__Fragmento para leer__:
◇ ◇ ◇ ◇

La obra ganó en 1988 el London Critic Award y al año
siguiente el Tony en Broadway. Luego de los premios fue llevada
al cine con el título de Shirley Valentine y
la actuación de Pauline Collins le valió una nominación
al Oscar como mejor actriz.
Para aproximarla al
público y por expresa sugerencia del autor, el cual considera
que hay demasiados localismos en el original, la adaptación
de Morgan convierte a Shirley Valiente Bradshaw en Shirley Valiente
de Castro y cambia Grecia, por Brasil y la Acrópolis por
Corcovado. Shirley, ama de casa cuarentona decepcionada, madre y
esposa, necesita encontrarse consigo misma. El marido, indiferente,
siempre está leyendo el diario. Harta de su típico
matrimonio, unido por la costumbre, decide aceptar la invitación
de una amiga y viaja a Río de Janeiro, una experiencia que
radicalmente le cambiará la vida.
- ¿Qué
aspectos del personaje de Shirley Valiente la sedujeron?
Ese papel
me conmovió, porque tiene muy poco que ver con mi historia
personal, con mi manera de andar por la vida. Cuando leí
la obra me pareció increíble que esa mujer se sintiera
tan insatisfecha con su mundo, tan carente de comunicación,
que le hablaba a la pared. La imagen de esa mujer conversando con
la pared fue tan potente, que me dio la base para introducirme en
ese universo frágil, pero lleno de sueños. Para una
actriz es un papel dúctil, muy versátil porque atraviesa
momentos de comedia y drama. Exige un gran entrenamiento físico
pasar por esos diferentes estados de ánimos durante una hora
y media. Como actriz me siento profundamente enriquecida de poder
mostrar las pasiones que guían nuestras vidas. Además,
en Colombia todavía hay muchas mujeres dominadas por los
hombres, que no tienen la posibilidad de conocer otro mundo, otra
realidad, que no sea la violencia a la que son sometidas diariamente.
Con este papel me siento plenamente realizada, porque es el vivo
retrato del alma y los deseos de una mujer. Siempre he sido una
actriz muy stanislavskiana, todo es un problema de emotividad, quizás
por eso me siento una actriz retardada, me meto poco
a poco en el personaje, lo esculpo, le doy forma y después
lo represento.
- En su extensa
trayectoria como actriz ha interpretado muchos personajes emblemáticos.
¿Cuáles fueron los que más la marcaron?

◇ ◇ ◇ ◇

__Registros proporcionados__:
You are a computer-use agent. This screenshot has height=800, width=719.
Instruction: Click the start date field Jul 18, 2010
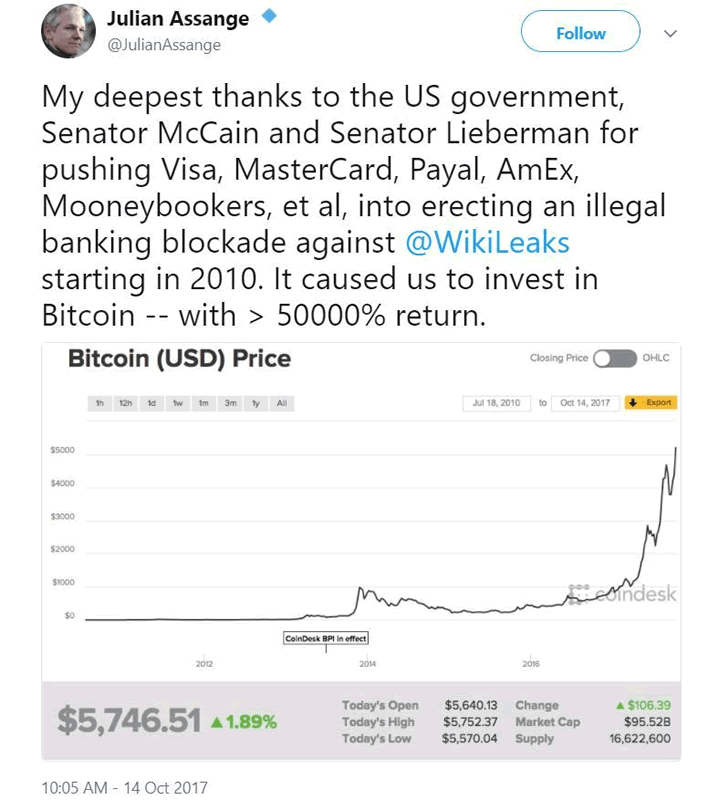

◇ ◇ ◇ ◇

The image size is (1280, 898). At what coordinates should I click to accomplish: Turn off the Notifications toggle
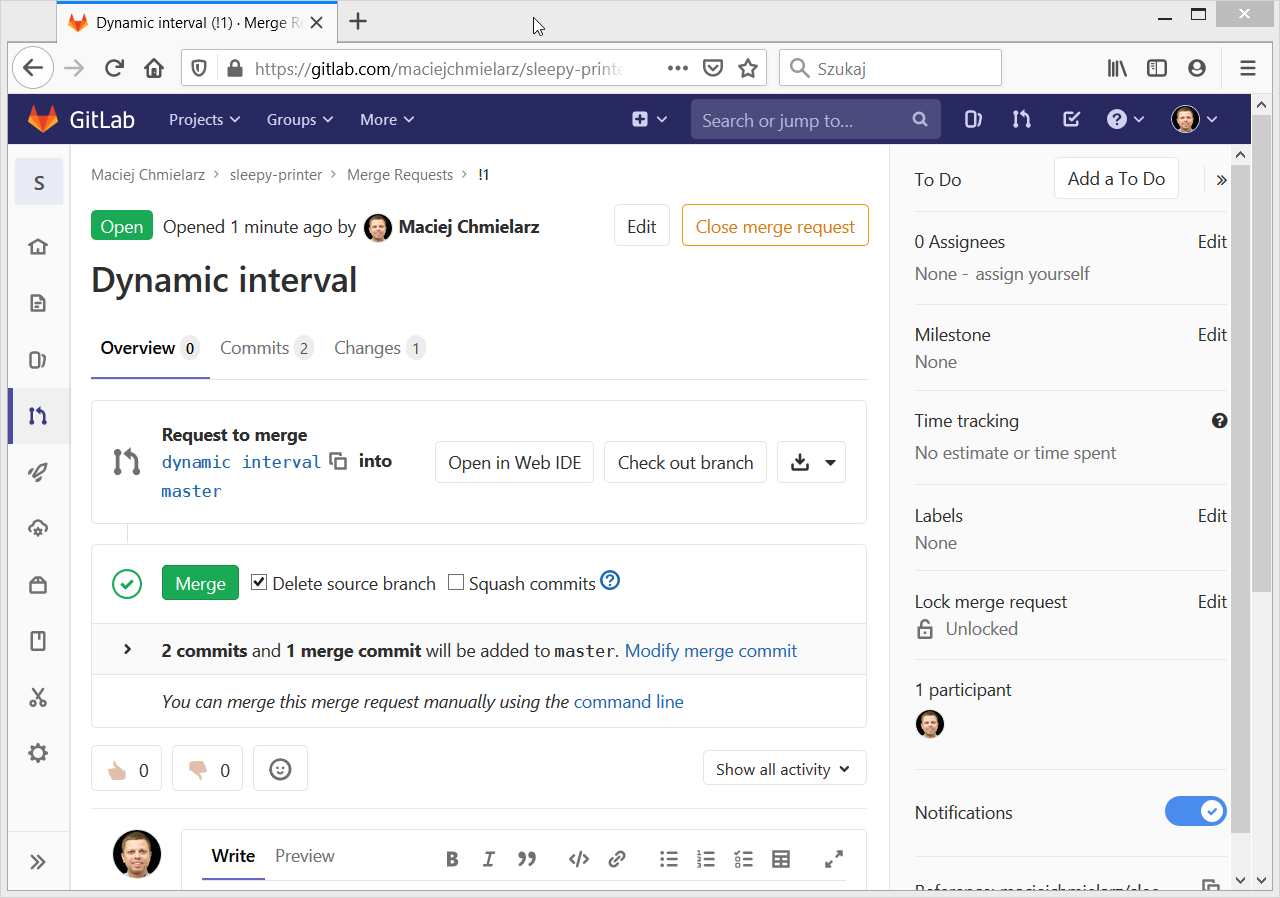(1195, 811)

◇ ◇ ◇ ◇

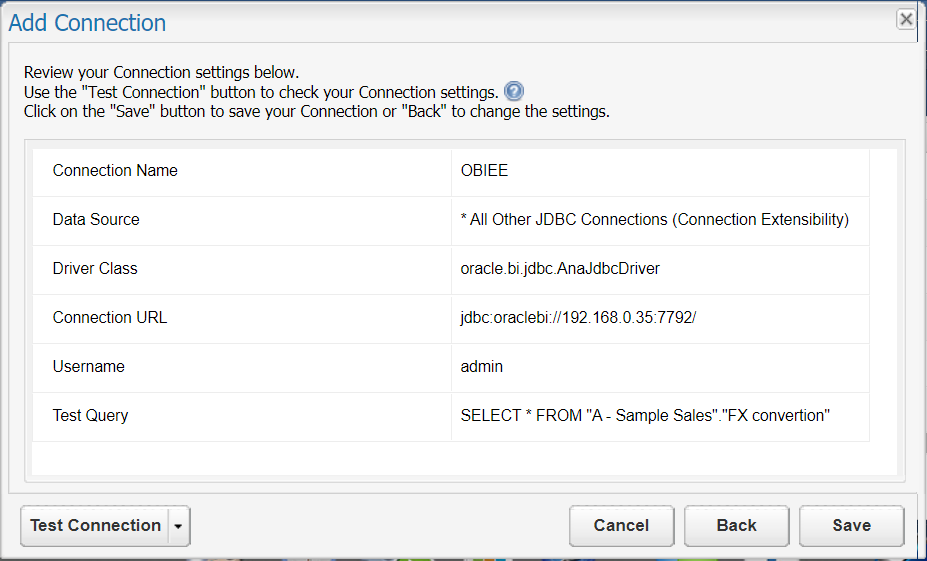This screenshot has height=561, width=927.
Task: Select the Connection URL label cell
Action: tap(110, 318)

◇ ◇ ◇ ◇

__Tarea__: Escribe la continuación de la entrevista sobre la obra Shirley Valiente, empezando justo después de su última oración.

__Resultado de la tarea__:
Tuve la inmensa
suerte de hacer lindos papeles, siempre amé a mis personajes
con profunda pasión. De alguna manera me resulta difícil
elegir porque en todos hay un retazo de mi propia existencia. La
Marta de Quién le teme a Virginia Wolf (de Edward
Albee, dirigida por Cesar Campodónico), me provocó
dos infartos. A pesar de que mi salud se vio comprometida, ese personaje
me enriqueció como actriz por el permanente desafío
que significa afrontar la vida de una mujer desesperanzada, cínica
y derrotada por el whisky. Otra que dejó huellas fue La
Celestina, de Fernando Rojas. La Celestina, un clásico
del teatro español, es una prostituta digna, en su pleno
sentido, que vive de su oficio y lleva la frente bien alta. Cree
en el placer y en la zona de libertad que inaugura y, la verdad,
es que me siento muy identificada con ella. Sin embargo, me costó
acercarme al lenguaje de esa vieja golfa. Creía que no iba
a memorizar nunca esos textos tan simbólicos, tan enmarañados
y complejos. No puedo dejar de mencionar Las sillas,
de Eugene Ionesco porque el teatro del absurdo necesita de actores
sólidos, capaces de sostener una representación escénica
donde prevalece el juego con las palabras.
- La violencia en
estos últimos años ha crecido en Colombia. ¿Cómo
se hace teatro bajo esta situación?
Ay, diría
que es durísimo, pero por mi formación, con Hedy Crilla
y Emilio Satanovsky, aprendí a no tirar la toalla nunca.
En Colombia hay que rendir examen todos los días. En Argentina
hay algunos teatros subvencionados por el Estado, pero en Colombia
el Gobierno no aporta nada. Me parece insólito que hagamos
el festival de teatro más grande del mundo, en cantidad y
calidad, sin ayuda del Estado. Tengo que ir yo misma a pedir plata
a los empresarios y convencerlos, busco continuamente cómo
financiarlo. Hasta que no consigo lo que me propongo no paro, admito
que tengo una fuerza arrolladora, pero cada logro me ha costado
mucho esfuerzo. Mi cuerpo se cansa pero yo lo obligo.
-Leónidas
Barletta afirmaba que el teatro es el único arte que puede
servir directamente la necesidad de vida espiritual de un pueblo.
¿Qué función cumple el teatro en Colombia?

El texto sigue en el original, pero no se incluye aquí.